The revival of the Nanyuki-Nairobi dead and buried railway, is another quantum-leap that exemplifies the rebirth of Koitalel arap Samoei’s “iron-snake”, but this time helping the natives.It will aid in transportation of Petroleum products with ease not just to Central Kenya and minimise pump fuel prices onwards to South Ethiopia due to transport cost savings by road.
At 27 billion dollars,the Mt.Kenya region is a paramount economic bloc in East and Central Africa. its larger than Sudan, Burundi and South Sudan.Agriculture is the prevalent economic activity accounting for 52% of Capital earned.
it is thriving. At just over $11 billion (in year 2007), it is larger than the country’s total economy at independence!.Milk and beef continue to be important, particularly for Laikipia, milk and potatoes for Nyandarua and horticulture and floriculture for all three — Laikipia, Nyandarua and Nakuru.
So moving agricultural inputs such as fertiliser to Laikipia, Isiolo, Meru
( with an added advantage of the “green gold” khat, miraa) Murang’a, Tharaka Nithi, Kirinyaga,Embu, and so on, and taking produce to market remains a viable proposition for the railway.Satisfactorily functioning logistics is a crucial enabler of any vibrant economy.
Kenya’s current spatial distribution of economic activity follows the original transport corridor, running from Mombasa through Nairobi to Kisumu and Malaba and onwards to Kampala.
That is part of the reason we expect the Lappsset corridor will generate a whole new development corridor, running from Lamu through Isiolo north-west towards South Sudan and northwards from to Ethiopia.

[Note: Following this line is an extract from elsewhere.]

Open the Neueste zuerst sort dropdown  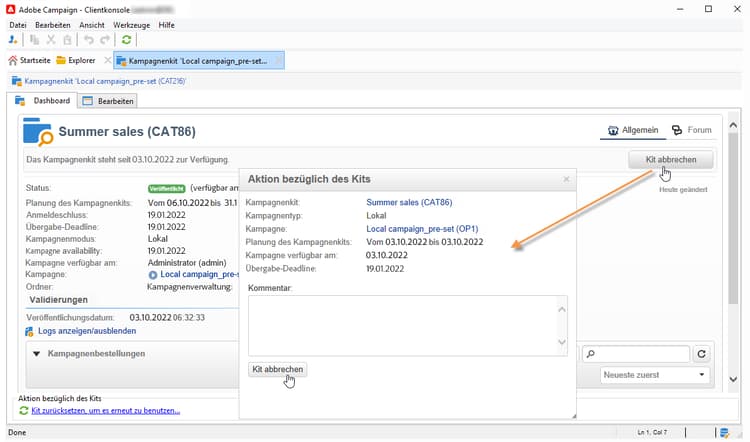[x=655, y=375]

As this corridor develops, there is immediate need to connect it to the existing Mombasa-Uganda corridor. This is because the Lamu Port is already partially functional and the road link to Isiolo under construction and some areas already motorable. Reviving the current metre gauge achieves that objective immediately.

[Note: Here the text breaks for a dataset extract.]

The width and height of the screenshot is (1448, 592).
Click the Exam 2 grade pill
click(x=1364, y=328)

Laikipia, Isiolo, Meru and Tharaka-Nithi have large amounts of iron ore and other industrial mineral deposits. This is the time to move to commercial exploitation these minerals as a basis of achieving the manufacturing pillar of the Big Four Agenda.
A revived Nanyuki line is crucial for the early development of that mining. This is so because key markets within the central region for the nascent iron ore mining are in Kiambu and Nakuru.
Vivo Energy recently invested in an 11.5 million-litre depot in Nanyuki. Why? Because the fast growing town is a perfect logistics hub for the Mt Kenya region and for northwards all the way to southern parts of Ethiopia.
The Nanyuki line is already functioning from Nairobi to Mitubiri in Murang’a County. Between Nairobi and Ruiru, the line is already part of the public transport system of the Nairobi metropolitan.
There is no reason why this should not extend to Sagana. In the modernisation of this segment, the Kenya Railway has provided modern stations, and get this, markets and parking lots alongside the stations. The effect is dramatic stimulation of commercial activity, with the stations becoming centres of such activity.
We expect to see the same in Sagana, Karatina, Chaka, Narumoru and Nanyuki. Take the cases of Chaka, as well as Karatina where commercial activities are evident all along, nay I should say on the railway line. This is what gave rise to the conversation about relocating traders in both towns. Obviously part of the rehabilitation of this line includes providing the necessary working spaces for traders. A new station is expected at Chaka.
So revival of the Nanyuki railway line makes perfect economic sense. The recent 11 DMU(Diesel multiple units) trains from Spain is another landmark project that aims to rid Nairobi its traumatising traffic jams. The last time such an idea was conceived, Kenya lost hundreds of millions under the watch of the former minister for finance Musalia Mudavadi.
The accomplished railway revamping goals achieved in only seven years by President Kenyatta, manifest what a focused and resilient force he is.